- **TASKS AND EXERCISES**
(a) Using the thread on checking whether a pandas dataframe column is categorical, answer the following:
(i) What error message results from comparing df.x.dtype to 'category'?
(ii) Which property does Solution 1 use for the comparison?
(iii) According to Solution 2, what must the comparison be wrapped in to handle other dtypes?
(b) Pick up the thread on checking for categorical dataframe columns in pandas after its final sentence, and carry it further.

- **SELECTED EXCERPT**
::::

Check if dataframe column is Categorical

PythonPandas

Python Problem Overview


I can't seem to get a simple dtype check working with Pandas' improved Categoricals in v0.15+. Basically I just want something like is_categorical(column) -> True/False.

import pandas as pd
import numpy as np
import random

df = pd.DataFrame({
    'x': np.linspace(0, 50, 6),
    'y': np.linspace(0, 20, 6),
    'cat_column': random.sample('abcdef', 6)
})
df['cat_column'] = pd.Categorical(df2['cat_column'])

We can see that the dtype for the categorical column is 'category':

df.cat_column.dtype
Out[20]: category

And normally we can do a dtype check by just comparing to the name of the dtype:

df.x.dtype == 'float64'
Out[21]: True

But this doesn't seem to work when trying to check if the x column is categorical:

df.x.dtype == 'category'
---------------------------------------------------------------------------
TypeError                                 Traceback (most recent call last)
<ipython-input-22-94d2608815c4> in <module>()
----> 1 df.x.dtype == 'category'

TypeError: data type "category" not understood

Is there any way to do these types of checks in pandas v0.15+?

Python Solutions


Solution 1 - Python

Use the name property to do the comparison instead, it should always work because it's just a string:

>>> import numpy as np
>>> arr = np.array([1, 2, 3, 4])
>>> arr.dtype.name
'int64'

>>> import pandas as pd
>>> cat = pd.Categorical(['a', 'b', 'c'])
>>> cat.dtype.name
'category'

So, to sum up, you can end up with a simple, straightforward function:

def is_categorical(array_like):
    return array_like.dtype.name == 'category'

Solution 2 - Python

First, the string representation of the dtype is 'category' and not 'categorical', so this works:

In [41]: df.cat_column.dtype == 'category'
Out[41]: True

But indeed, as you noticed, this comparison gives a TypeError for other dtypes, so you would have to wrap it with a try .. except .. block.

::::

- **ENTRIES SUPPLIED**
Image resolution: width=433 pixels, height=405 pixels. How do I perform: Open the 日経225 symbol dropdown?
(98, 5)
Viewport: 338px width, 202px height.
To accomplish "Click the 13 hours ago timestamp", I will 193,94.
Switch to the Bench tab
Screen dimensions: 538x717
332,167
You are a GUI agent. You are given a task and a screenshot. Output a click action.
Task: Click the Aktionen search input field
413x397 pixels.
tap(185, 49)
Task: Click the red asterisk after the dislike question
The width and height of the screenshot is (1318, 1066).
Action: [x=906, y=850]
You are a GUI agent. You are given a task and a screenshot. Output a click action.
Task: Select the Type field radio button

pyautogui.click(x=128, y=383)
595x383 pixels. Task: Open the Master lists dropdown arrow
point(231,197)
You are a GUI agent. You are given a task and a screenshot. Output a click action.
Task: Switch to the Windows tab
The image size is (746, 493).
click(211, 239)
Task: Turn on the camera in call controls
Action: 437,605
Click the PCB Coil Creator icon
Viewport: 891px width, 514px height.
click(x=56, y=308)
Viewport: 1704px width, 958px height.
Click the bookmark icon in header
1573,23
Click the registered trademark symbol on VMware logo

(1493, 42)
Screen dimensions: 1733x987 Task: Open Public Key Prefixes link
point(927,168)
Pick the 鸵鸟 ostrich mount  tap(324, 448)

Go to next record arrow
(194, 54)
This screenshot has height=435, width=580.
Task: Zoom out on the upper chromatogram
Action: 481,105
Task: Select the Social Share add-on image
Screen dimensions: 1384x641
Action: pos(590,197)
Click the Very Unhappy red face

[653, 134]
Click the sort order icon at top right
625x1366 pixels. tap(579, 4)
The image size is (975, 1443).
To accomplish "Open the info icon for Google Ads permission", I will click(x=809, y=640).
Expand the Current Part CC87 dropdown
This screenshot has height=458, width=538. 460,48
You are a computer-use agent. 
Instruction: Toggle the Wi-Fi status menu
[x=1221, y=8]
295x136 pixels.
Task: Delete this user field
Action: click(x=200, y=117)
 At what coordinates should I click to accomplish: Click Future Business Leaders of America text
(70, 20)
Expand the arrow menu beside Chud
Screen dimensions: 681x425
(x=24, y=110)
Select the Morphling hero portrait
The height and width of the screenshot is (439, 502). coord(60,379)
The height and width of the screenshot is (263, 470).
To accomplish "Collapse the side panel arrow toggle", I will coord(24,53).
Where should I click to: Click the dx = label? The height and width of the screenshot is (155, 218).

::::

- **PER-TASK OUTPUTS**
(a)
(i) TypeError: data type "category" not understood
(ii) The dtype's name property (dtype.name)
(iii) A try .. except .. block

(b)
Other ways to check using pandas internals:

In [42]: isinstance(df.cat_column.dtype, pd.api.types.CategoricalDtype)
Out[42]: True

In [43]: pd.api.types.is_categorical_dtype(df.cat_column)
Out[43]: True

For non-categorical columns, those statements will return False instead of raising an error. For example:

In [44]: pd.api.types.is_categorical_dtype(df.x)
Out[44]: False

For much older version of pandas, replace pd.api.types in the above snippet with pd.core.common.

Solution 3 - Python

Just putting this here because pandas.DataFrame.select_dtypes() is what I was actually looking for:

df['column'].name in df.select_dtypes(include='category').columns

Thanks to @Jeff.

Solution 4 - Python

In my pandas version (v1.0.3), a shorter version of joris' answer is available.

df = pd.DataFrame({'noncat': [1, 2, 3], 'categ': pd.Categorical(['A', 'B', 'C'])})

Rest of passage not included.